Daumier tornou-se o maior caricaturista cronista dos crimes cometidos contra a população francesa em todos os níveis de sua vida social. É o que o vasto conjunto de sua obra exibe de forma imperativa.

Baudelaire elogia Daumier por sua representação integral da realidade moderna: "folheiem sua obra e verão desfilar ante seus olhos, em sua realidade fantástica e impressionante, tudo o que uma cidade tem de monstruosidades vivas. Tudo o que ela encerra de tesouros assustadores, sinistros e burlescos, Daumier conhece."

Daumier foi caricaturista político e, enquanto colaborou nos periódicos Caricature e Charivari, sempre esteve pronto a atacar a política hipócrita de Luís Filipe e o corrupto sistema judiciário, legislativo e burocrático do Estado Francês.

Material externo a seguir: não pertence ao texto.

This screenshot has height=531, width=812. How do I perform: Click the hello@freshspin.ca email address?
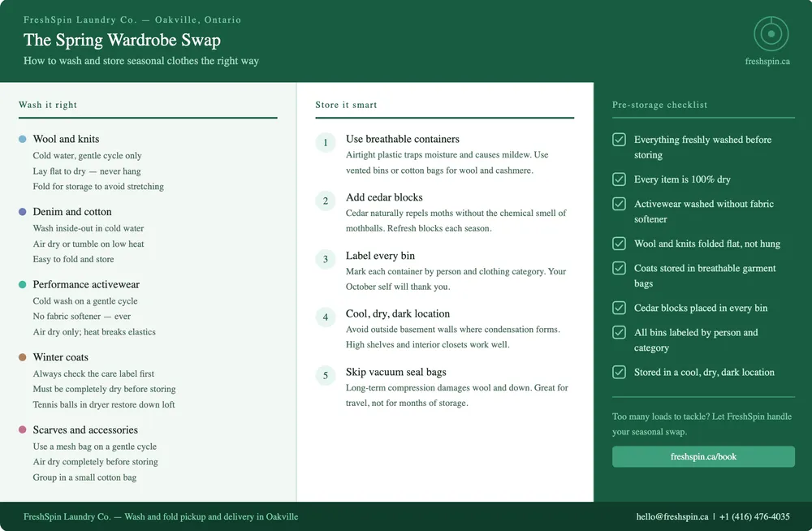(672, 516)
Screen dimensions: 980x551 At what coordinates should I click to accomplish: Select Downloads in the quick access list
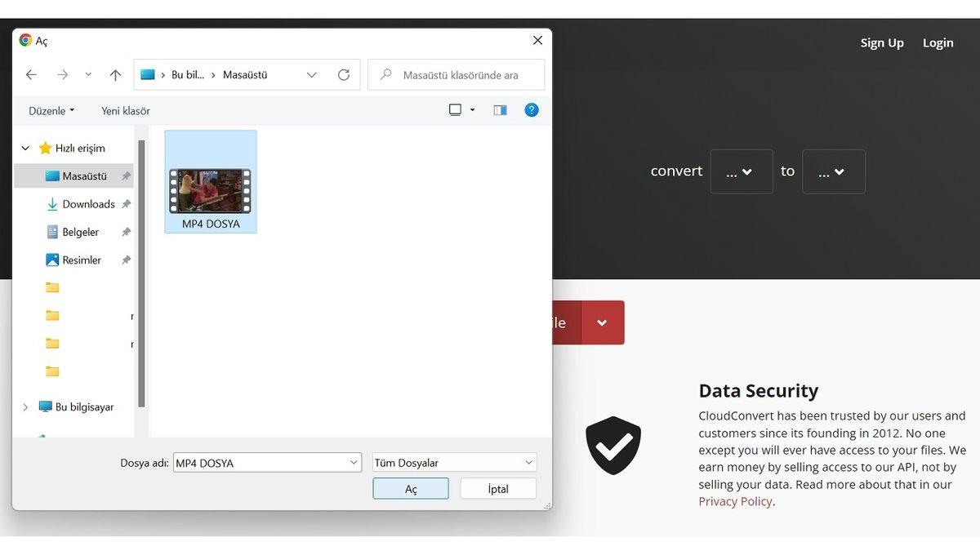(88, 204)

Em uma de suas caricaturas, denominada "Gargântua" (1831), Luís Filipe é retratado como um Gargântua a quem o povo francês lança goela abaixo os frutos de seu trabalho, sem, contudo, conseguir saciá-lo. Nessa caricatura, pode-se ver os ministros de Luís Filipe acumulando em cestos os impostos pagos pelo povo, para os esvaziarem em seguida na bocarra insaciável de Gargântua, cuja fisionomia é a do monarca. Por baixo da poltrona, distribuem-se privilégios e monopólios a homens de negócios, cujos interesses eram defendidos pelos ministros do rei. Esta sátira era demasiado dura para passar despercebida. Essa caricatura valeu a Daumier meio ano de prisão.

"Gargântua" se encontrava de forma inacreditável com o texto de Marx, "A luta de classe na frança de 1848 a 1850", que parecia traduzir a caricatura de Daumier: "A monarquia de julho não passava de uma grande sociedade por ações para a exploração da riqueza nacional da França, cujos dividendos se repartiam entre os ministros, as câmaras e seu séquito. Luís Filipe era o diretor dessa sociedade...".

Na caricatura "Repouso da França"(1834), o soberano, metido num traje bem apertado, cartola, sobretudo preto e guarda-chuva no braço esquerdo, quase escorrega do imponente trono em que adormeceu, evidentemente esgotado pelos muito assassinatos cometidos. Entre suas pernas vê-se um canhão com a boca virada para o observador; dois outros destacam-se sobre o trono, nas laterais. À esquerda, atrás do trono, o galo gaulês com o pescoço torcido; à direita, Marianne, com o barrete frígio à cabeça, tem os olhos voltados para as algemas que lhe prendem o pulso.

Também a verve crítica e satírica de Daumier aparece nas litografias e nas pinturas inspiradas em cenas de tribunais, onde o artista disseca o poder judiciário, ilustrando, entre várias coisas, as defesas apaixonadas de advogados e clientes pouco decentes. Ele nos mostra os magistrados sob um aspecto nada favorável dando-nos os traços essenciais do seu caráter com uma arte muito segura e cirúrgica.

No "Journal" dos Goncourt, de 13 de março de 1865, aparece o seguinte comentário a respeito da série de Daumier sobre os advogados e juízes: "Os homens de justiça! Jamais, desde Rabelais, os trapaceiros haviam sido comprimidos de perto, mais pesquisados, mais implacavelmente dissecados nos seus truques, nas suas manias, nas suas audácias, nas suas dissimulações. Essas roupas negras, essas faces barbeadas, o frio úmido das salas de audiência, tudo isso tem positivamente embriagado Daumier."

Sua obra vê os primeiros anos do orleanismo como macabramente grotescos e Luís Filipe como principal personagem do espetáculo reacionário que se desenrola no palco da França: papa-defunto, Gargântua insaciavelmente glutão, sempre urdindo intrigas, incitando ao assassinato, extorquindo a nação e, depois, exausto da festança que lhe propiciam os assassinatos, imerso num profundo sono digestivo.

Em "Enforcando Lafayette! Trapaça, meu velho!"(1834) emerge o obeso Luís Filipe que exulta com a morte de Lafayette e com o fim da revolução. Todo de preto, na figura de um Luís Filipe defunteiro, como dissimulador e hipócrita, encontra-se afastado do cortejo fúnebre na esplanada do cemitério e oculta atrás das mãos juntas o rosto, no qual se espelha a satisfação com a morte do inoportuno herói da liberdade.

Em todas as obras de Daumier relacionadas à questão da violência do Estado contra o cidadão, encontramos pormenorizados os detalhes que tornam visível essa violência; seja nos cadáveres da Rua Transnonain, seja no desespero dos fugitivos, seja no trabalho pesado da população pobre, seja no sarcasmo estampado no rosto dos poderosos.